The film's four sections align with the emblematic years of the period: 1962, all innocence yet to be lost; 1965, the slide into the abyss; 1968, the middle of the tunnel, and 1974, year of Nixon's downfall and, in Milius's creative shifting of real events, Big Wednesday, the 100-year swell of surfer legend, transposed from 1969. For all its macho posturing and infantile humour, Big Wednesday does achieve a moving, albeit clumsy lyricism. The moment when Matt, now a married pool-cleaning contractor, sees his younger self referred to in a surf-footage movie - called Liquid Dreams - as one of "the older generation" is heartbreaking.

It fell to a smart, sceptical woman, Bigelow, to deconstruct some of the more self-regarding mythic nonsense peddled by Big Wednesday. On the surface, Point Break indulges every hot-blooded cliché of the surfer's parallel universe: Keanu Reeves's Johnny Utah is lawyer, football hero and FBI rookie, a straight man (well ...) to Patrick Swayze's visionary fascist surfer Bodhi, who at one point intones the late champion surfer Mark Foo's well-worn theory of life: "You wanna feel the ultimate high, you gotta be prepared to pay the ultimate price." Bigelow takes the macho bullshit that underpins parts of the surfer worldview and pulls it apart with sustained but subtle mockery. Every male actor is indulged to the absolute max to achieve an almost cartoonish parody of masculine bonding rituals. She shoots Reeves taking the kind of slow-mo, objectifying shower hitherto reserved for naked surf-hotties, and gives him a boyish-looking girlfriend played by out-lesbian Lori Petty. And Bigelow repeatedly underlines the homoerotic hunter-and-the-hunted dynamic that animates the growing infatuation of Utah for Bodhi, particularly in the kinetic chase that culminates with Utah letting Bodhi escape - in his Reagan mask - before impotently emptying his gun into the sky.

Against such a thoroughly feminist takedown of the male surfer ethos, Blue Crush is almost redundant, a tame girl-power fantasy that comes alive only when sexually ambiguous drill-sergeant tough-gal Michelle Rodriguez is on screen, although some of its special effects do occasionally suggest how it feels to be dragged the length of a football field by some implacably murderous wave.

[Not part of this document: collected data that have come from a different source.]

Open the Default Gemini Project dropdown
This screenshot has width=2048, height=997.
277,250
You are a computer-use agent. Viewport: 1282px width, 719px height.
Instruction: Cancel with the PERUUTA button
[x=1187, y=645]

Even this doesn't cut it with the real surfers, though. Step Into Liquid advertises itself as offering a repudiation of the likes of Blue Crush: "No special effects, no stuntmen, no stereotypes, and no other feeling comes close." And Peralta himself has a long-gestating thriller, The Search for Captain Zero, in development. "It's based on a true story of a guy looking for his long-lost best friend. There's lots of surfing, but there's also drug-running and piracy all along the Baha Peninsula. It's very dark indeed."

For all the easy mockery and cheap-shot put-downs to which it is prey, surfing, a blue-collar sport that took over a middle-class world, is possessed of a simple, unpretentious power and clarity that demands we drop our urban-ironic flippancy to comprehend it. As the kid in the surf-shop says to Reeves in Point Break: "Surfing's the source, dude." Perhaps one day Hollywood will convey this to us.